Dari hasil okulasi akan diperoleh bahan tanam karet unggul berupa stump mata tidur, stump mini, atau stump tinggi . Stump mata tidur adalah bibit yang diokulasi di lahan pembibitan dan dibiarkan tumbuh selama kurang dari 2 (dua) bulan setelah pemotongan batang atas pada posisi 10 cm di atas mata okulasi, dengan akar tunggang tunggal atau bercabang. Akar tunggang tunggal lebih bagus dibandingkan dengan akar tunggang bercabang, sehingga petani karet biasanya memotong akar tunggang bercabang yang lebih kecil.
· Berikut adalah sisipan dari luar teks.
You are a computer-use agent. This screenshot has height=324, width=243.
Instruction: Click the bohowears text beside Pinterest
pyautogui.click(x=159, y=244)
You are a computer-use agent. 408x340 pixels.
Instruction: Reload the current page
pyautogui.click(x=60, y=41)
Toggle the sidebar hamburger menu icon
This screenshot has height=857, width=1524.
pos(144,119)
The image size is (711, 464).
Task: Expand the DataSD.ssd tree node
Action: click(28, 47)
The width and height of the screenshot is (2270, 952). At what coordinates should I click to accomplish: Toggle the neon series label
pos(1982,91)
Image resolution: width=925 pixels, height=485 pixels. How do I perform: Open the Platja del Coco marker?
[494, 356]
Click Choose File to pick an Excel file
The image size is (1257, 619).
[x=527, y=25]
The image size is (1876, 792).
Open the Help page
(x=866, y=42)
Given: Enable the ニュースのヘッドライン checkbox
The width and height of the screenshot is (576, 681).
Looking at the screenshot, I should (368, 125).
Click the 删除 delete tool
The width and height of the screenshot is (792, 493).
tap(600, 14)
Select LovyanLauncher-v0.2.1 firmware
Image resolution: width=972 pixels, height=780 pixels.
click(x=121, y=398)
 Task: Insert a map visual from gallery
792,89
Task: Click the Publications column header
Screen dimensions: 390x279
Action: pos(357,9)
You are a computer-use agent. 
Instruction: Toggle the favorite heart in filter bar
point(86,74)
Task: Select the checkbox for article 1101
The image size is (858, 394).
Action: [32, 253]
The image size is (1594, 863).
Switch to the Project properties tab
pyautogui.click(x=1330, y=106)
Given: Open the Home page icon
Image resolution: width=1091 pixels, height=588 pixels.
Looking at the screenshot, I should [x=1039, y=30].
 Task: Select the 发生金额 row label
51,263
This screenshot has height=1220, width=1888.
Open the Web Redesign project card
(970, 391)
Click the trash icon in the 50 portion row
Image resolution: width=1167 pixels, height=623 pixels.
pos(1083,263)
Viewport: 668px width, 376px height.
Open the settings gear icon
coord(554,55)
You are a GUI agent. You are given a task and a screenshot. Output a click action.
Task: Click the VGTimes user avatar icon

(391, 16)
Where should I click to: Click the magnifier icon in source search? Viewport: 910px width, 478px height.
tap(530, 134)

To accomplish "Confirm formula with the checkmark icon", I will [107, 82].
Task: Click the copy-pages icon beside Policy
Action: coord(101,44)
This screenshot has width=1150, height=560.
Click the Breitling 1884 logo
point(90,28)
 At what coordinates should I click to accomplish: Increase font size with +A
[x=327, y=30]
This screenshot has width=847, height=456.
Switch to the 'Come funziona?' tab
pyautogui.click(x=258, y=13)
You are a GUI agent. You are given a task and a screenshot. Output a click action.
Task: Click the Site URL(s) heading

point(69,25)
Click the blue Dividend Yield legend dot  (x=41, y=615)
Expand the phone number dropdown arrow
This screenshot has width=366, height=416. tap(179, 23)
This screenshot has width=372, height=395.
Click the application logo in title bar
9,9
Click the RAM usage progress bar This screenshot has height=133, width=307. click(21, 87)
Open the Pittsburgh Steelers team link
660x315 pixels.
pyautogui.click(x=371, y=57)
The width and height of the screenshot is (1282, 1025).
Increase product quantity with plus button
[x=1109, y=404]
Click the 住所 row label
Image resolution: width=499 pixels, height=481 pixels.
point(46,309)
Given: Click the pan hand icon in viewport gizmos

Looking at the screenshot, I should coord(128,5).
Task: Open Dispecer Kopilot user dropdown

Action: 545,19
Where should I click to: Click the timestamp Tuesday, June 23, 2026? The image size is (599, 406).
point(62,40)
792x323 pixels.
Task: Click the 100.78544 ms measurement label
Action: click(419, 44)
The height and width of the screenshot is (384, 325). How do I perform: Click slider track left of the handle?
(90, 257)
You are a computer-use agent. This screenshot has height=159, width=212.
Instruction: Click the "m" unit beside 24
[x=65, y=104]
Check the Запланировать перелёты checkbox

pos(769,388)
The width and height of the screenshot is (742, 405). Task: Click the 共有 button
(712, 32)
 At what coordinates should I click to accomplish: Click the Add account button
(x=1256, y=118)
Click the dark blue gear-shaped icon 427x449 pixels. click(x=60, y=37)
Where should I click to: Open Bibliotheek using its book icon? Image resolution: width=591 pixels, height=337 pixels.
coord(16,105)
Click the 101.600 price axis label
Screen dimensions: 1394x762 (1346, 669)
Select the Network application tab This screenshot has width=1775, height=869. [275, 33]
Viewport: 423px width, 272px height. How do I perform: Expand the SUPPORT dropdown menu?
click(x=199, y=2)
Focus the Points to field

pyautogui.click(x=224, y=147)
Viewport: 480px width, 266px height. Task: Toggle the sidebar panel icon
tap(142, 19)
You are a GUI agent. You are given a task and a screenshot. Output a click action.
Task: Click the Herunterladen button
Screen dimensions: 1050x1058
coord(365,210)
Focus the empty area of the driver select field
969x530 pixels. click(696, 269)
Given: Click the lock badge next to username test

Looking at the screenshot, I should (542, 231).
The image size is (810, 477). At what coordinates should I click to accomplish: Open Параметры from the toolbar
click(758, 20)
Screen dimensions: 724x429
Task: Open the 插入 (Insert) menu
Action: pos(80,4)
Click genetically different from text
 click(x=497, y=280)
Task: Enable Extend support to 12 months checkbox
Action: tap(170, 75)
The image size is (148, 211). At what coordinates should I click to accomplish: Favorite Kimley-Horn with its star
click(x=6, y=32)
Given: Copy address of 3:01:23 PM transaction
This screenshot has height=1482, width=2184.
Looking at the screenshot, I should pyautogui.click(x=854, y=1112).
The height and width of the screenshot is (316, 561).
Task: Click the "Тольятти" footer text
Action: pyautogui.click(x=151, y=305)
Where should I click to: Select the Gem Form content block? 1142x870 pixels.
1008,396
Dengan demikian tinggal satu akar tunggang besar yang panjangnya sekitar 40 cm dan akar lateral yang panjangnya 5 cm (Pukesmawati dan Muda, 2012).
Kriteria bibit stump mata tidur yang baik ialah memiliki akar tunggang lurus, tidak bercabang, panjang minimal 35 cm dan akar lateral yang disisakan panjangnya 5 cm ; tinggi batang di atas okulasi sekitar 5-7 cm, memiliki diameter batang sekitar 2,5 cm ; apabila ditoreh pada bagian okulasi berwarna hijau ; jika bibit memiliki akar tunggang lebih dari satu, pilih satu akar tunggang yang paling baik dan yang lain dibuang (BPPP, 2008).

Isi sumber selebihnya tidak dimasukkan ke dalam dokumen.